The sulfurous smell from above faded away completely, and the dry smell of death lay heavily in the cooling air. The dark crevice didn't widen much as it zigzagged into the darkness. There were small parts on the path that were well smoothed, as if worn by the steady tread of feet for hundreds of years. Mostly, however, the path was uneven and treacherous, and led first down, and then back up through obsidian laced rock. Those that had walked this path before had not seen fit to smooth the natural structures aside from the incidental results of their passing. Yasha frequently had to duck under a low overhang, or wedge herself around narrow, sharp corners, and the path itself occasionally had sudden drop offs of several feet. It made the trek slow and dangerous.
Yasha used the fiercely burning Duty to light her way. Throughout the tainted temple above, the sword had vibrated with a low hum, but as they wound their way deeper and deeper into the cave, the holy sword began a low, never ending warning. The darkness continued to cling to the creviced walls and ceilings, despite Duty's white fire. The shadows moved in a dark counterpoint to the flickering, magical flames and seemed to claw menacingly whenever Yasha looked elsewhere, only to recede when she focused on them. The heaviness of ancient menace in the air seemed to inject a haunting life into the dark movements.
Her memory latched on to other times, when knowing the difference between the real claws and the ones her mind conjured up was a matter of life and death. She could still feel the ones she had failed to see sinking into her flesh, their iciness defying the life within her and drawing her strength away. Every stone, every breath of air, every creature crouched in the shadows had hungered to smother the spark of her life in that dark place, and she felt that same feeling creeping up on her now. Yasha clutched her sword, angry at herself even as a familiar dread caused her heart to hammer in her ears.
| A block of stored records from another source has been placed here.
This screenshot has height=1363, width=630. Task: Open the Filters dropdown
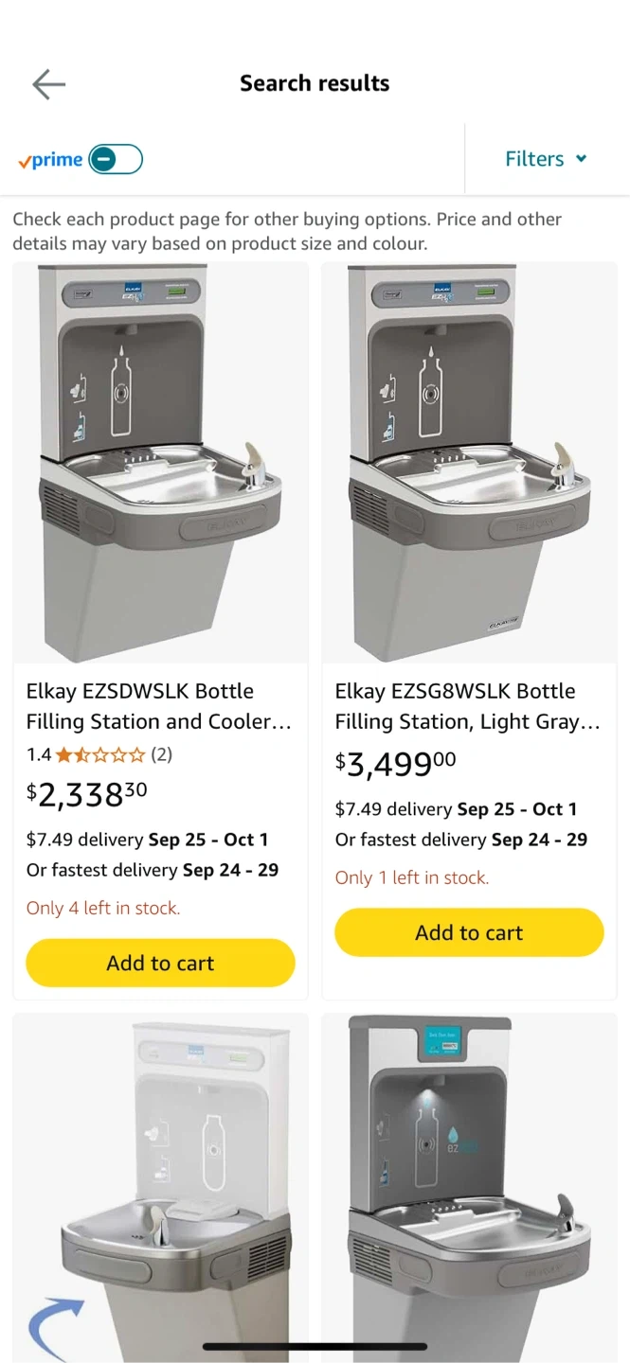click(x=546, y=159)
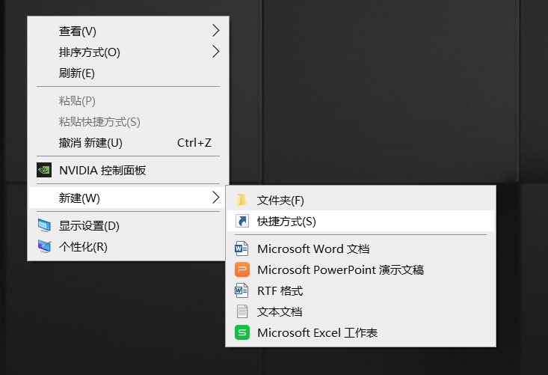Click the 粘贴快捷方式(S) menu entry
This screenshot has height=375, width=548.
click(x=99, y=121)
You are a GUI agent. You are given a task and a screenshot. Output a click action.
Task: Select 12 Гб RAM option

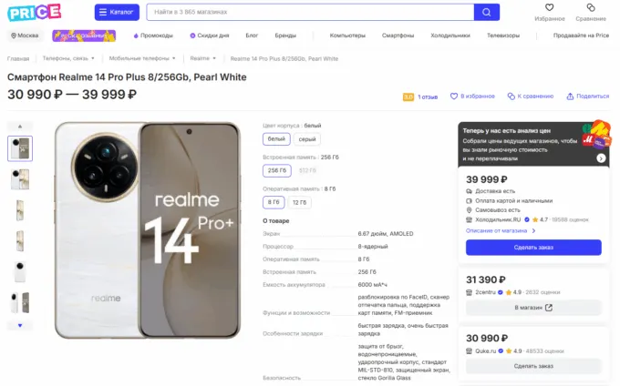[x=301, y=201]
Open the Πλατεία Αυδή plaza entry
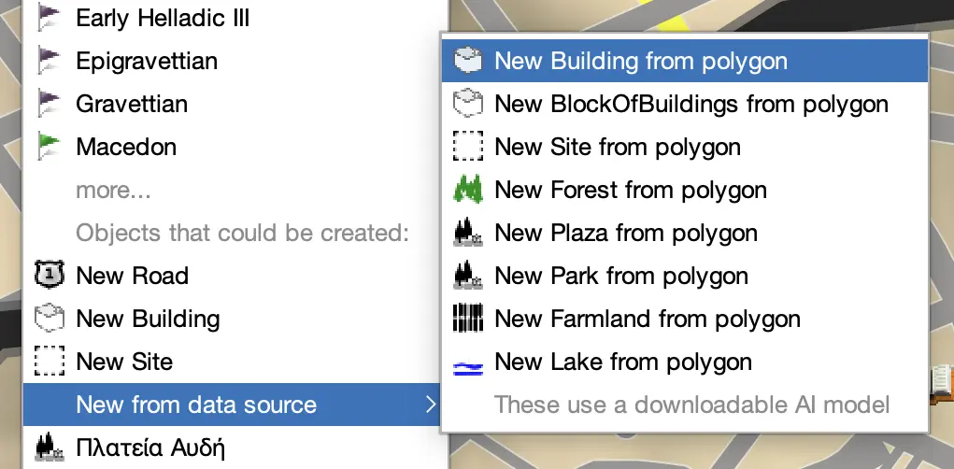Viewport: 954px width, 469px height. [x=150, y=448]
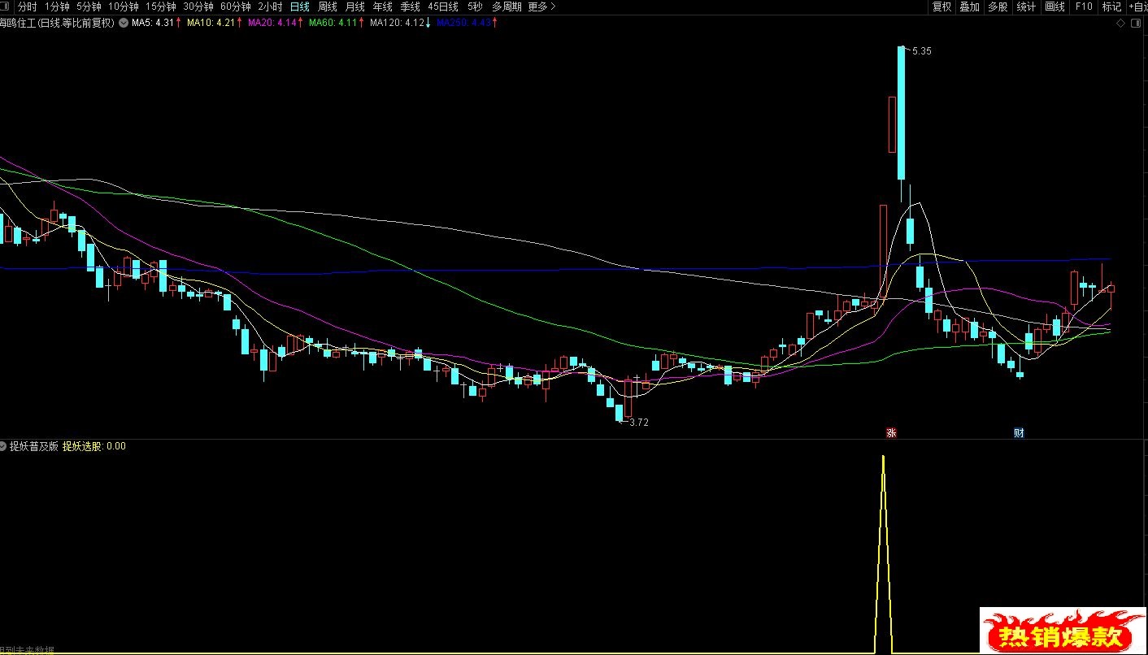Open the 画线 drawing tools
The image size is (1148, 655).
1055,7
She had no time to be imagining false dangers, or remembering past horrors. This was not the Shadow Plane, and something horrible and very, very real lie in wait for them at the end of this jagged path.
She dragged herself to a stop, frustrated and ashamed, when Nathyrra warned of an opening to a cavern ahead. She said nothing as the drow slid into the darkness to investigate it. Yasha held Duty close to her leg, ostensibly to limit the amount of light that might seep around the corner, but truly the cool, tingling power of the holy blade gave her comfort even through the armor she wore.
She kept her eyes firmly shut as she struggled to focus once more, abandoning keeping watch to Valen and Deekin. Not only was their vision better in the dark, but she would not have to see the writhing shadows. She flexed her grip on her shield and forced a long breath while she recited the Litany of Virtues in her head. It had kept the threads of her sanity together during her time in the Shadow Plane. Surely it could push away the mere reminder of that fear.
Let the Flame of Hope live in my heart. It is the Song that fills the Silence. It is the Light that drives back the Darkness. I shall keep Hope in my heart, for it will give me strength when my strength fails me.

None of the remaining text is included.